Multiple vulnerabilities discovered in self-encrypting drives

Multiple vulnerabilities discovered in self-encrypting drives

There are multiple vulnerabilities in the implementations of self-encrypting Solid-state Drives (SSDs).  Attackers can exploit vulnerabilities in ATA Security or TCG Opal Standards in Self-Encrypting Disks (SEDs) and decrypt contents of an encrypted drive.

Attackers can exploit vulnerabilities in ATA Security or TCG Opal Standards in Self-Encrypting Disks (SEDs) and decrypt contents of an encrypted drive.

According to the CERT Coordination Center (CERT-CC) advisory, two vulnerabilities in particular were called out that impact multiple drive models. 

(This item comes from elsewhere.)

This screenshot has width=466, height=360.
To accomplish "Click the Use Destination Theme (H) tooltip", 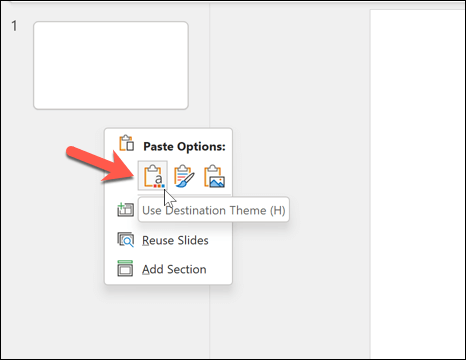I will tap(214, 210).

Local security bypass vulnerability (CVE-2018-12037):

“There is no cryptographic relation between the password provided by the end user and the key used for the encryption of user data. This can allow an attacker to access the key without knowing the password provided by the end user, allowing the attacker to decrypt information encrypted with that key.”

Models affected include*: 

  • Crucial (Micron) MX100, MX200 and MX300 drives
  • Samsung T3 and T5 portable drives
  • Samsung 840 EVO and 850 EVO drives (in “ATA high” mode these devices are vulnerable, In “TCG” or “ATA max” mode these devices are NOT vulnerable).

* According to National Cyber Security Centre – The Netherlands (NCSC-NL).

The other vulnerability (CVE-2018-12038) affects Samsung 840 EVO drives:

“Key information is stored within a wear-leveled storage chip. Wear-leveling does not guarantee that an old copy of updated data is fully removed. If the updated data is written to a new segment, old versions of data may exist in the previous segment for some time after it has been updated (until that previous segment is overwritten). This means that if a key is updated with a new password, the previous version of the key (either unprotected, or with an old password) could be accessible, negating the need to know the updated password.”

Other drives had not been tested at the time of the advisory publication, but could be found vulnerable in the future as well. 

Samsung provided a security advisory regarding Samsung SSDs. For non-portable drives, Samsung recommends installing software-based encryption. For portable SSDs (T5 and T3 products), Samsung offers firmware updates available through Portable SSD Activation Software. 

Microsoft also issued a security advisory (ADV180028) for configuring BitLocker to enforce software encryption in light of the SED vulnerabilities: 

“Microsoft is aware of reports of vulnerabilities in the hardware encryption of certain self-encrypting drives (SEDs). Customers concerned about this issue should consider using the software only encryption provided by BitLocker Drive Encryption™. On Windows computers with self-encrypting drives, BitLocker Drive Encryption™ manages encryption and will use hardware encryption by default. Administrators who want to force software encryption on computers with self-encrypting drives can accomplish this by deploying a Group Policy to override the default behavior. Windows will consult Group Policy to enforce software encryption only at the time of enabling BitLocker.”

This affects multiple products and versions to include Windows 10, Windows Server (2012, 2016, 2019), and more.

How practical the solution for enterprises (of switching from hardware to software-based encryption) is likely another story until a permanent fix or patch is made available.